Upon their vesting, the Company purchased restricted stock and RSUs from employees to cover associated withholding taxes. Total treasury stock purchases added 9,031 shares for $715 in 2022; 11,887 shares for $767 in 2021; and 10,437 shares for $358 in 2020.

Annual Cash Incentive Plan. Pursuant to the STI Plan, short-term incentive compensation is dependent on the achievement of certain performance metrics by the Company, established by the Board of Directors. Each performance metric is calculated in accordance with the rules approved by the HRCC, which may adjust the results to eliminate unusual items. For 2022, 2021, and 2020, the performance metrics were operating income, EBITDA, and EPS. Operating income for the performance metric was defined as reported GAAP operating income adjusted for certain discretionary items as determined by the Company’s management, if applicable (“adjusted operating income”). The HRCC determines the officers and employees eligible to participate under the STI Plan for the plan year as well as the target annual incentive compensation for each participant for each plan year. Additionally, certain employees within the Branded Spirits segment have an incentive plan that is based on performance metrics of number of depleted cases and gross margin. Amounts expensed under the STI Plan totaled $13,370, $11,155, and $9,732 for 2022, 2021, and 2020, respectively.

Deferred Compensation Plan. The Company established an unfunded Executive Deferred Compensation Plan (“EDC Plan”) effective as of June 30, 2018, with a purpose to attract and retain highly-compensated key employees by providing participants with an opportunity to defer receipt of a portion of their salary, bonus, and other specified compensation. The Company’s obligations under this plan will change in conjunction with the performance of the participants’ investments, along with contributions to and withdrawals from the plan. Realized and unrealized gains (losses) on deferred compensation plan
investments were insignificant and were included as a component of operating income in the Company’s Consolidated Statements of Income, because the Company’s deferred compensation investments consist of mutual funds that are considered trading securities.

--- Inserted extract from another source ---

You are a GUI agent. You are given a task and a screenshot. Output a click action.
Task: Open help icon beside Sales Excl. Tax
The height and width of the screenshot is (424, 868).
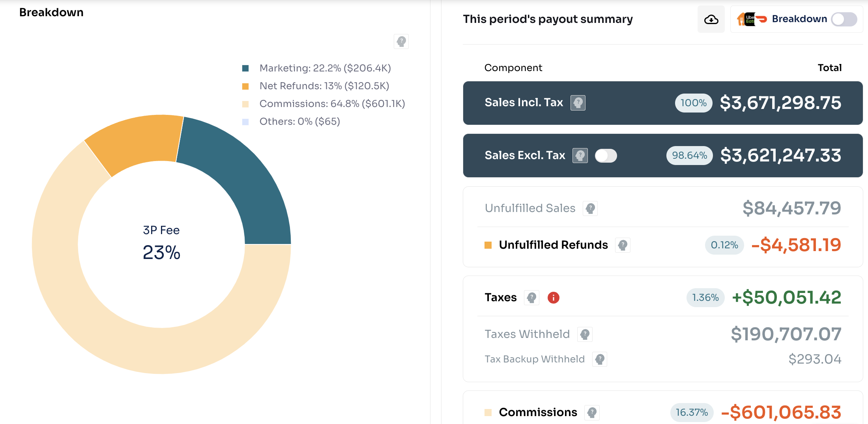[580, 156]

Plan investments are classified as Level 1 in the fair value hierarchy since the investments trade with sufficient frequency and volume to enable the Company to obtain pricing information on an ongoing basis. The current portion of deferred compensation plan deferrals is comprised of estimated amounts to be paid within one year depending on timing of planned disbursements. At December 31, 2022 and 2021, the EDC Plan investments were $2,176 and $3,072, respectively, which were recorded in other assets on the Company’s Consolidated Balance Sheets. The EDC Plan current liabilities were $510 and $617 at December 31, 2022 and 2021, respectively, and were included in accrued expenses and other on the Company’s Consolidated Balance Sheets. The EDC Plan non-current liabilities were $2,191 and $2,981 as of December 31, 2022 and 2021, respectively, which were recorded in Other non-current liabilities on the Company’s Consolidated Balance Sheets.